次の記述が本文と合っているか判断し、それぞれ「はい」か「いいえ」で答え、決め手となる本文の語句をそのまま引用せよ。
1. 健康福祉部は、6課1担当の組織になった。
2. 筆者は、健康福祉部長として3年目を迎えた。
3. 更生保護には、地域社会の理解と協力が欠かせないとされている。

__本文__.
§ §

新年度の健康福祉部は、退職や人事異動により、
新しく9人の職員が配属されました。

管理職では、新メンバーとして、次長1人、課長級2人が加わり、
各課の課長は、それぞれ2年目を迎え、
より一層、市民の皆さまのお役に立って活躍してくれるよう、
大いに期待しています。

組織も少し、変わりました。
食育推進課が、地産地消や農業政策との連携をより一層深めるため、
みどりまちづくり部所管の「箕面産と食の育成課」に発展しました。
健康福祉部は、健康福祉政策課、生活福祉課、障害福祉課、
健康増進課、高齢福祉課、高齢者施設担当、広域福祉課の、
6課1担当という組織になりました。

私も、健康福祉部長4年目に突入、
机の上も、きれいにクリーンアップし、
新たな気持ちで新年度に臨んでいます。

その模様は、こちら
今年度も、どうぞよろしくお願い申し上げます。

今日のテーマは、「更生保護(こうせいほご)」です。
あまり、なじみの薄い言葉かもしれませんが、
社会の重要な役割を担っている、大切な仕組みと活動ですので、
ぜひともご紹介したいと思います。


●「更生保護」は、人の立ち直りを支える活動です。

犯罪や非行をした人も、裁判を終え、何らかの処分を受けた後は、
地域社会に戻り、社会の一員として生きていくことになります。

「更生保護」は、犯罪や非行をした人々が、地域社会において円滑に
立ち直ることができるように助ける仕組みです。

犯してしまった罪をつぐない、社会の一員として立ち直ろうとするには、
本人の強い意志とともに、行政機関の働き掛けと、
地域社会の理解と協力が不可欠です。

そのため、国の機関が、地域の民間の人々と連携して、
罪をつぐない再出発しようとする人たちが、地域社会の中で健全に更生できるよう、
その立ち直りを導き、助け、再び犯罪や非行に陥るのを防ぐとともに、
地域の犯罪・非行の予防を図る「更生保護活動」を展開しています。

箕面市内でも、国の機関である「大阪保護観察所」とともに、
保護司、更生保護協会、更生保護女性会、協力雇用主会を始めとする
「更生保護ボランティア」の皆さまが、更生保護への理解と協力の下、
関係機関・団体との幅広い連携によって、更生保護活動を推進しています。

§ §

__データ抜粋__.
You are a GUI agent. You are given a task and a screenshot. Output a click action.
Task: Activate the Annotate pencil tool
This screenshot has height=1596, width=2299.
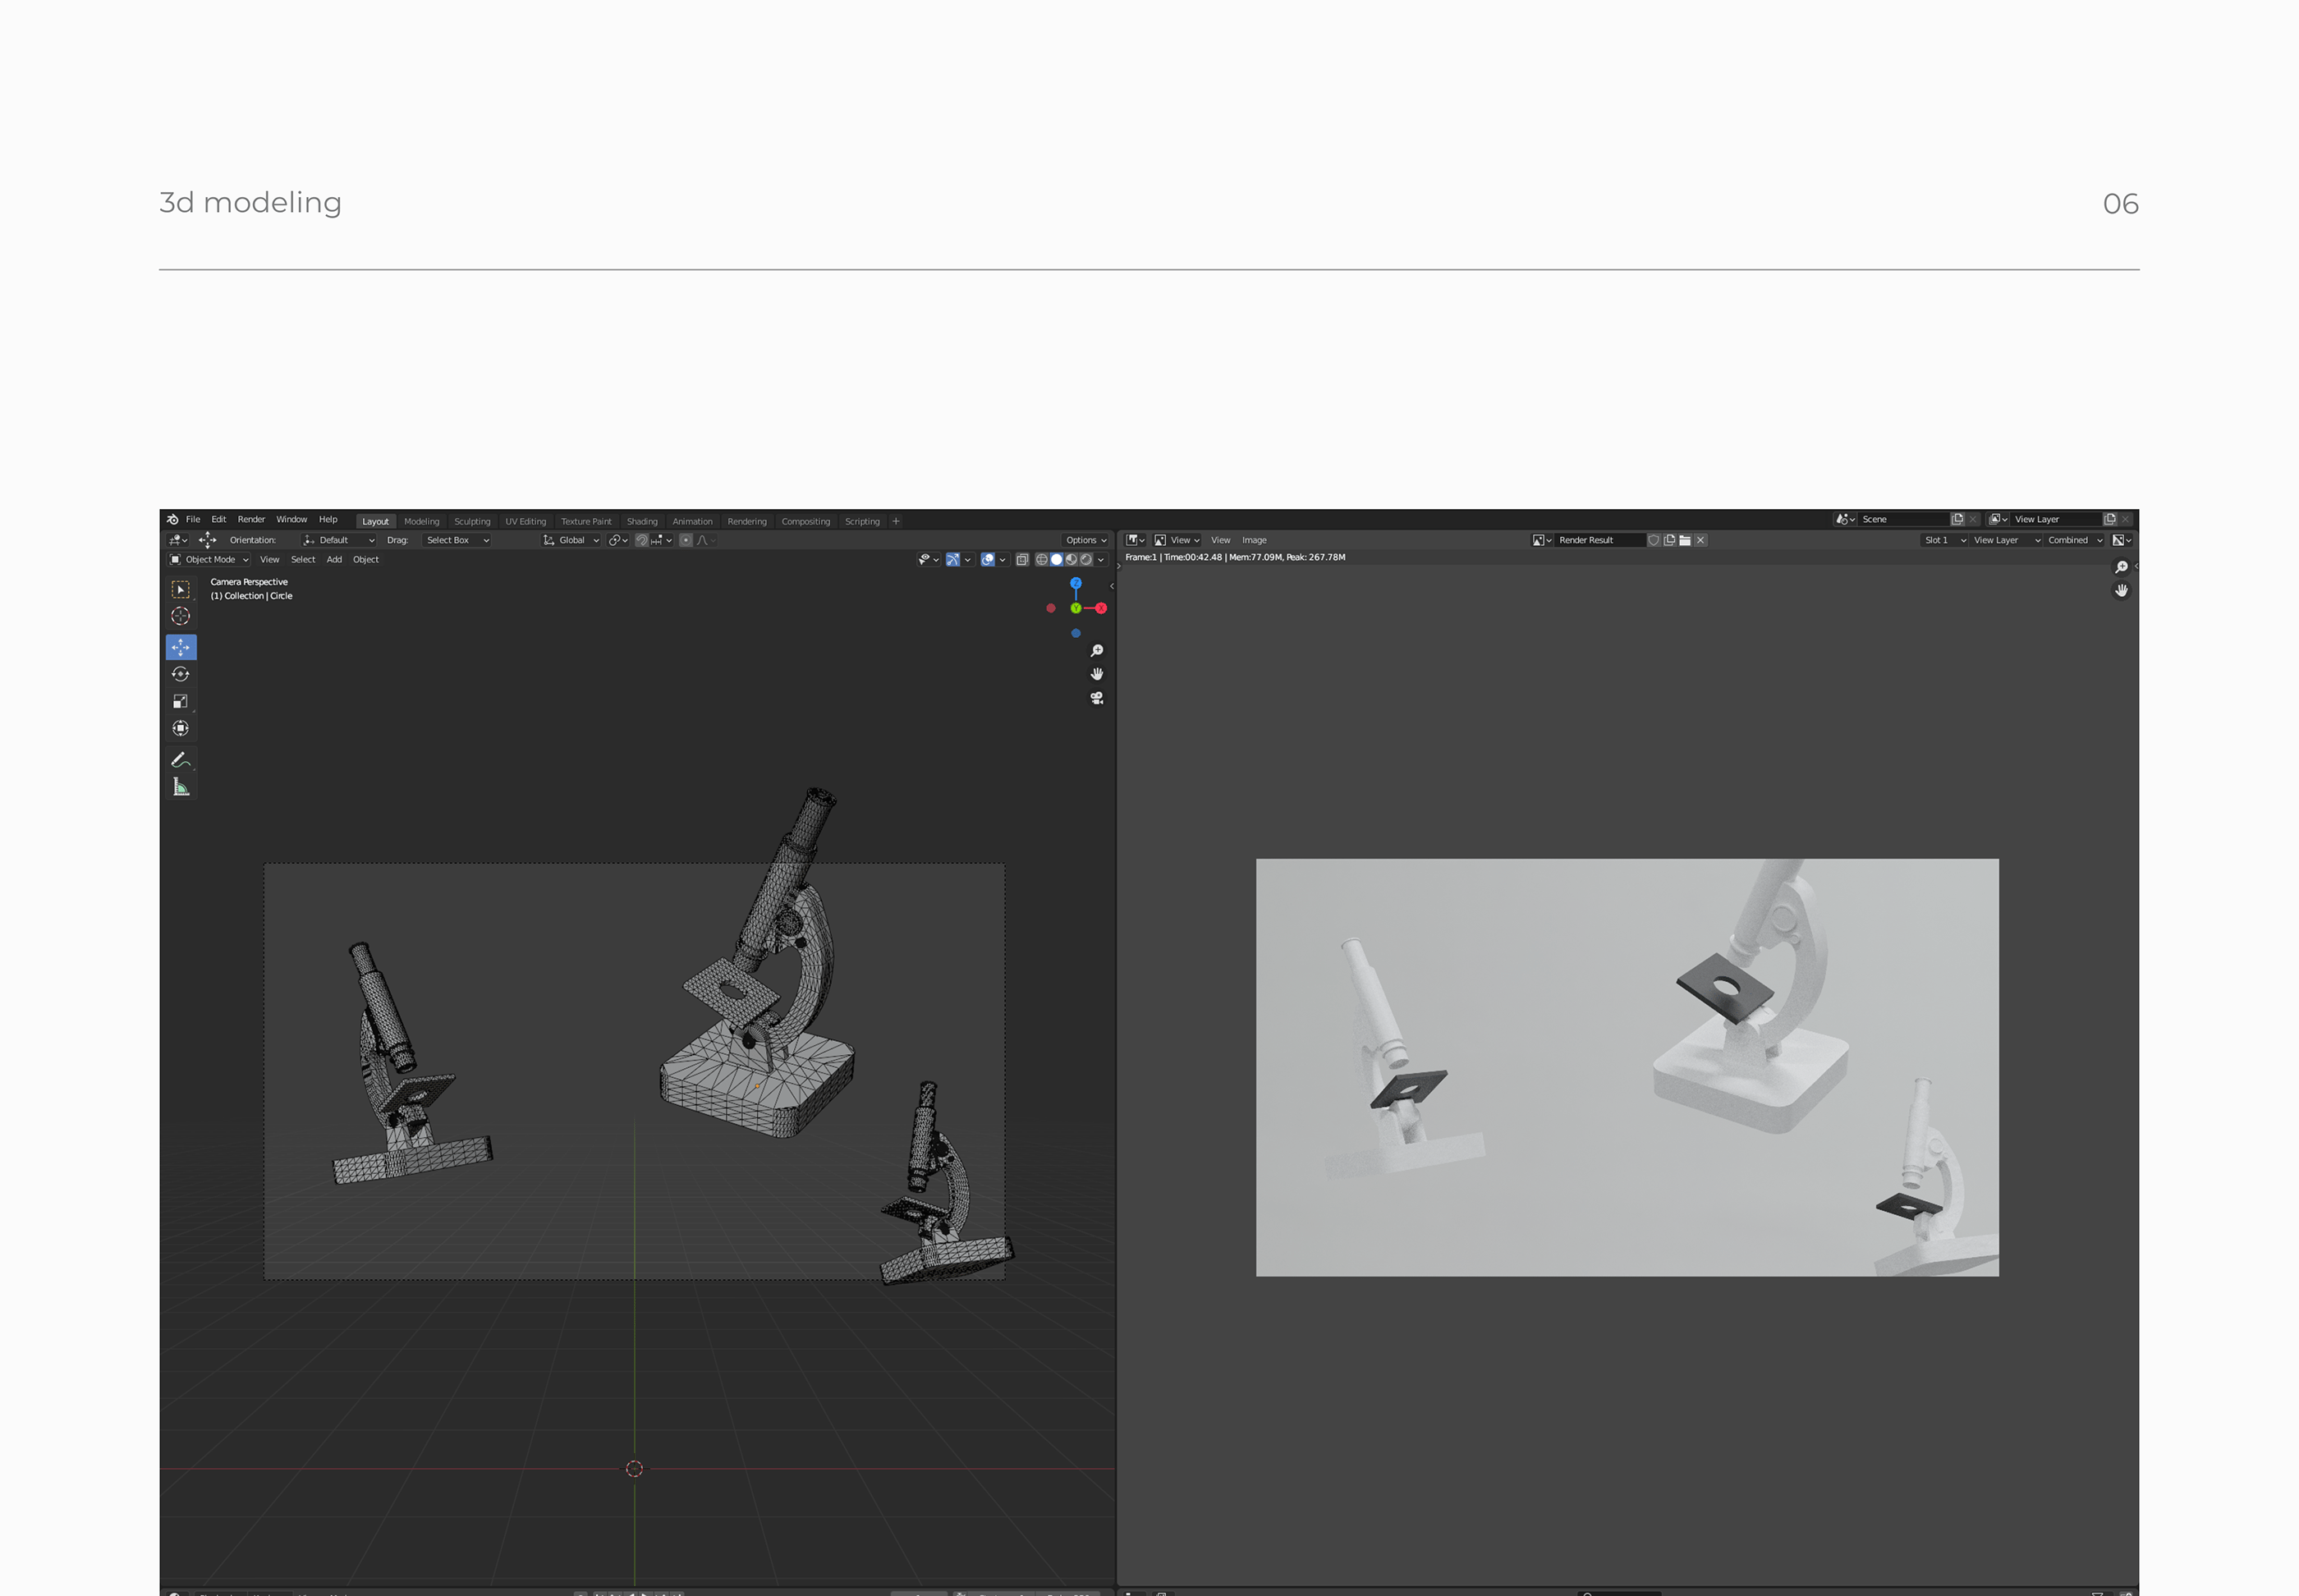point(180,760)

§ §

__解答__.
1. はい。「6課1担当という組織になりました」
2. いいえ。「健康福祉部長4年目に突入」
3. はい。「地域社会の理解と協力が不可欠です」